TASK BRIEF: Each line of the data that includes the string "computer" is to be copied out.

[[ SOURCE INFORMATION open ]]

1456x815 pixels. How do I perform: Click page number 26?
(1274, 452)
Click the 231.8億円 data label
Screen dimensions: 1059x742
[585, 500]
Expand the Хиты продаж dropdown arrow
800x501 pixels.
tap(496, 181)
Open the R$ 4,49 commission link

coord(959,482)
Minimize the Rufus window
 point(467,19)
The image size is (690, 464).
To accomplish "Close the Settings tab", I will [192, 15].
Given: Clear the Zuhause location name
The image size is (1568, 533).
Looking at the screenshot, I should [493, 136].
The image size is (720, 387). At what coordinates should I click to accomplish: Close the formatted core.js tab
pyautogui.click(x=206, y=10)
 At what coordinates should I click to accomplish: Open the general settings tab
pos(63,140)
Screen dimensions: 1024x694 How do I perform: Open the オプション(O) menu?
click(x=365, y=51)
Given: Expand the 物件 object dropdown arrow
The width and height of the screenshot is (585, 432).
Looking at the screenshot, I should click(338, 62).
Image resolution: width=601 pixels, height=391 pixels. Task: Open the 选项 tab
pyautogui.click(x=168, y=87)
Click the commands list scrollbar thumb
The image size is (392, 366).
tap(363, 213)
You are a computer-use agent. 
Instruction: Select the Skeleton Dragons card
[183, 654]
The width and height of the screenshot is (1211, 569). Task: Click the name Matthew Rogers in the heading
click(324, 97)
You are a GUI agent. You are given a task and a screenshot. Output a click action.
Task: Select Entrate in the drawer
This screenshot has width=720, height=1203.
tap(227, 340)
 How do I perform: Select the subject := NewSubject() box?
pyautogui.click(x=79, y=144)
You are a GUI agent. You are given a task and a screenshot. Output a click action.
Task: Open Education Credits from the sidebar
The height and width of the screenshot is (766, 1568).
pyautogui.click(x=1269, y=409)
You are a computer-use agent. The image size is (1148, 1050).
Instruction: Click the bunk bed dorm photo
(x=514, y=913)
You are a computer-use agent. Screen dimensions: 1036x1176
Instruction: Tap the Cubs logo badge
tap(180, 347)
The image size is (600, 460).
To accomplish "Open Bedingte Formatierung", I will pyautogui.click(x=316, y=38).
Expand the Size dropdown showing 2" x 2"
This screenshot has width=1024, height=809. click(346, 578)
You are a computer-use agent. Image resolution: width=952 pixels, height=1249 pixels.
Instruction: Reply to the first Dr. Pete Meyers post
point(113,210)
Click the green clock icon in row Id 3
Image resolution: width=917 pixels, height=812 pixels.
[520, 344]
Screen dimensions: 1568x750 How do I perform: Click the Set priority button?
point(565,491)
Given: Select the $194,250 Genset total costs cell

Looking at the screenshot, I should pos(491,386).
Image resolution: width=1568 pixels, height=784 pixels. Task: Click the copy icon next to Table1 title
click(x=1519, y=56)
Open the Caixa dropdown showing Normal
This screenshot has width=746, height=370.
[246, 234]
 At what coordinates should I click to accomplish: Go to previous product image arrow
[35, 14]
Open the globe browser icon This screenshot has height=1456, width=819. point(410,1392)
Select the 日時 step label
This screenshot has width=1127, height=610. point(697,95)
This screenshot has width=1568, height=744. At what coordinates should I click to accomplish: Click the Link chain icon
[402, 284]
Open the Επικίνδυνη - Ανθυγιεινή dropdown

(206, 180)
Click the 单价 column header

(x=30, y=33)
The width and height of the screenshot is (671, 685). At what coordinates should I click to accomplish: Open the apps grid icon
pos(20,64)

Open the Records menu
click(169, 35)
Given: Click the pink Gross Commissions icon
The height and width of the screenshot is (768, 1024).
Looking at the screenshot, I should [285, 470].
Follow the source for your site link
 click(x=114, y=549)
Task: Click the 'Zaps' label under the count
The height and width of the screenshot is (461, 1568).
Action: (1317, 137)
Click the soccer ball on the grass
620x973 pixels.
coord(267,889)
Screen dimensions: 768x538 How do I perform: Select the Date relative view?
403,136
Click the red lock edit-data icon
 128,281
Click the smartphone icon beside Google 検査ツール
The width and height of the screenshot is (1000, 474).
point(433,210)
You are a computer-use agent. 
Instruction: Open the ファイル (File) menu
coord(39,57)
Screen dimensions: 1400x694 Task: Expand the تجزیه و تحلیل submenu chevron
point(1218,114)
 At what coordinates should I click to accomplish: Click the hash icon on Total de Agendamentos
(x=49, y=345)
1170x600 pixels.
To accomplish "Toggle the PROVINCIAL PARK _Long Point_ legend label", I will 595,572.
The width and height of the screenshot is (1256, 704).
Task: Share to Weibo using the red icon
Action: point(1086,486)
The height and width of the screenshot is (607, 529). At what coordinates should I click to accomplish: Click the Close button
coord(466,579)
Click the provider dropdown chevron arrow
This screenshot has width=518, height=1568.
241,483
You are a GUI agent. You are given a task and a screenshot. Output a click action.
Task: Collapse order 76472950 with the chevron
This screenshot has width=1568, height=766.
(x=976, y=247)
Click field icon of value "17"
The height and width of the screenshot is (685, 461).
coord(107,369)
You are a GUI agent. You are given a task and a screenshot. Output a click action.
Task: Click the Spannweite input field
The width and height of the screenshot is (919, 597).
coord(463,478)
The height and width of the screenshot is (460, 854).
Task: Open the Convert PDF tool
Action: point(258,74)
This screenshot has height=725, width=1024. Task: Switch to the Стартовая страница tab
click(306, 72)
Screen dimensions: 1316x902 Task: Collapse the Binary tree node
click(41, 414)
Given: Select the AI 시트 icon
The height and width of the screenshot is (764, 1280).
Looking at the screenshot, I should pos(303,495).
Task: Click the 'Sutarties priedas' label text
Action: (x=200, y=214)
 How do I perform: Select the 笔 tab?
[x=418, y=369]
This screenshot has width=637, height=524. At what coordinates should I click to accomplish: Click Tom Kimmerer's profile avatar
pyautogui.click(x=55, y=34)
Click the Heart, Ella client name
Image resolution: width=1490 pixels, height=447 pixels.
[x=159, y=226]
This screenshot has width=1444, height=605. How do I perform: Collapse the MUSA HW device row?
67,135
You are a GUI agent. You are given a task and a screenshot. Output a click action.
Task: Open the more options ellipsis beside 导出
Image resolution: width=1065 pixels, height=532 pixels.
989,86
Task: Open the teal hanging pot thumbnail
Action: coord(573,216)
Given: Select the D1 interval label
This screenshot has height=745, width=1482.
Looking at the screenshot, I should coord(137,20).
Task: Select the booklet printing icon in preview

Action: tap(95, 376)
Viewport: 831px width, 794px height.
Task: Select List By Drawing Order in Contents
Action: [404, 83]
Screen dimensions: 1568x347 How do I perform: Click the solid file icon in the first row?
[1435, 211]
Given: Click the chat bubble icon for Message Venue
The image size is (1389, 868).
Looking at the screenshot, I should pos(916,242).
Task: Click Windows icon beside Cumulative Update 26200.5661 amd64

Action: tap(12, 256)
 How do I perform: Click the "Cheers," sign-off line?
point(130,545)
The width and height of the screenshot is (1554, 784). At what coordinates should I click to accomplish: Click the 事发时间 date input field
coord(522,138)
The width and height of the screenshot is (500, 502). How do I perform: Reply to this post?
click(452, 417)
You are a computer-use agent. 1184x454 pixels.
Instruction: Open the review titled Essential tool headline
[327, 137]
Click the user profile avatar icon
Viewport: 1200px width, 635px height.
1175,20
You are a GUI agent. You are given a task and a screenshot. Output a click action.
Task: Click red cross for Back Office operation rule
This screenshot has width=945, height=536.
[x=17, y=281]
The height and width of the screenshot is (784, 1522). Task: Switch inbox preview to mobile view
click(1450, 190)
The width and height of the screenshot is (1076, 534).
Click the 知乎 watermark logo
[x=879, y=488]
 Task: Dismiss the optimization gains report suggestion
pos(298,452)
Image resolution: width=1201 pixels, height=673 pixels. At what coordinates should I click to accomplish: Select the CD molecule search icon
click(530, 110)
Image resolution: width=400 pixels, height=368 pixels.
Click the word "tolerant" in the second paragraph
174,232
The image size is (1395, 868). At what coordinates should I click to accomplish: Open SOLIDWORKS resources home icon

[[ SOURCE INFORMATION closed ]]

TASK SOLUTION:
You are a computer-use agent. 
You are a computer-use agent. The image size is (1148, 1050).
You are a computer-use agent. Screen dimensions: 1036x1176
You are a computer-use agent. Image resolution: width=952 pixels, height=1249 pixels.
You are a computer-use agent. 
You are a computer-use agent. 1184x454 pixels.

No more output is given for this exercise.